Neighbors Petition Town To Revoke Hill Street Permit

Saying a local developer secured a permit by deceptive means, a group of residents is calling for the town to revoke it. The Inland Wetlands Commission at its November 2018 meeting voted 5-2 in favor of an application (over the objections of some neighbors) to install a 16-foot-wide driveway “to provide access to two proposed residences” at 17 and 23 Hill St., building lots that had been subdivided four years prior. The adjoining undeveloped parcels, also known as lots 72 and 812, rise eastward from Hill Street, which runs parallel to Route 123, behind Brushy Ridge Road (map below). According to a petition filed last month on behalf of a group of neighborhood residents by attorney Frank Silverstri Jr. of Westport-based Verrill Dana LLP, the property owner “secured the Permit through deception and inaccurate information.”

Though “the Permittee represented that the Property would be developed for two single-family homes, and the Permittee only orally represented to the [Commission] that the Property would not be developed for a multi-family affordable housing complex,” such a large-scale project was the plan all along, Silverstri said in the petition. 

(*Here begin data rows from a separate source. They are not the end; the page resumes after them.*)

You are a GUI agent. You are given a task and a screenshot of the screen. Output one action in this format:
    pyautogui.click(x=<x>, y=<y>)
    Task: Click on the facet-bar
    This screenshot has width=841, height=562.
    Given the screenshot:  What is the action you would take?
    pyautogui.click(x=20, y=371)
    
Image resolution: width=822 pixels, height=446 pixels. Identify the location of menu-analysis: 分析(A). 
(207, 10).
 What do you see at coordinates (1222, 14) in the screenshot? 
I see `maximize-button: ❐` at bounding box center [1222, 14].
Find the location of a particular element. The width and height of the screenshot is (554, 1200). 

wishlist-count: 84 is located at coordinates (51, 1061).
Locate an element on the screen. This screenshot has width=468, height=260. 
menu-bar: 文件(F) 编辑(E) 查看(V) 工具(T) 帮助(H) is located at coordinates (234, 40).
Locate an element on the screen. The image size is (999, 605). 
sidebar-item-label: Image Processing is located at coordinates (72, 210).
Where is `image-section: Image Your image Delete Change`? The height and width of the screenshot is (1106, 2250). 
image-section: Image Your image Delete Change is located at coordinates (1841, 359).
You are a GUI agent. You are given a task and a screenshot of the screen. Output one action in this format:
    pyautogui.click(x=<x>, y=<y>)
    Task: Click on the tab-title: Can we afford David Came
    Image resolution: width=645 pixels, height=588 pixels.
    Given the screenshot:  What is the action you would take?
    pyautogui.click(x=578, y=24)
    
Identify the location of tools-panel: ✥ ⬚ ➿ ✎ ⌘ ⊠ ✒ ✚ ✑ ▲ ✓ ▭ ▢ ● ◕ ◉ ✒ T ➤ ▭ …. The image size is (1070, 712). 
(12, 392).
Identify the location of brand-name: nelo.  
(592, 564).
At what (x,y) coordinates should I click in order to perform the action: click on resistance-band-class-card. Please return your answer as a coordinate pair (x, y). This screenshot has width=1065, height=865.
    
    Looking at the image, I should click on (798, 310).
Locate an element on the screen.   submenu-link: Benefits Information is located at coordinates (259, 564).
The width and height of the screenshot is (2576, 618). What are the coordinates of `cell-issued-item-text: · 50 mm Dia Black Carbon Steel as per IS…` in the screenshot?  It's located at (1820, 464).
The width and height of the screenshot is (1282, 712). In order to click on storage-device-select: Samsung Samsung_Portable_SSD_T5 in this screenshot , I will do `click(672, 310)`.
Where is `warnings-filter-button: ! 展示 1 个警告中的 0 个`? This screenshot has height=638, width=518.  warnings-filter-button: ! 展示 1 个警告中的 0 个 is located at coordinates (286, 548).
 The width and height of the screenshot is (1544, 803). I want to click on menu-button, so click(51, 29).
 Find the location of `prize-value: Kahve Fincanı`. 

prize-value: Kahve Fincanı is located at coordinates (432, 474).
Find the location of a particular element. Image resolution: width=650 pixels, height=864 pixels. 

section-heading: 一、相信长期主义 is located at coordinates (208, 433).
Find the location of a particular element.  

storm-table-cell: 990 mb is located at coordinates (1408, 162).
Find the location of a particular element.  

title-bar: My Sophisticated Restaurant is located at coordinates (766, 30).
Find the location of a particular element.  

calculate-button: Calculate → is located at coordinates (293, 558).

“In fact, for years prior to applying for the Permit and continuing through the present, the Permittee has intended and still intends to construct a 101-unit affordable housing complex on the Property, all the white concealing its true intent from the [Commission],” the petition said. Those signing the petition call themselves “New Canaan Residents Against Destructive Development” and include Mark Durkin, Jeffrey Stein, Dean Magyars, Sean O’Malley, Jason Konidaris, Alison Foxworth and Joseph Braccia.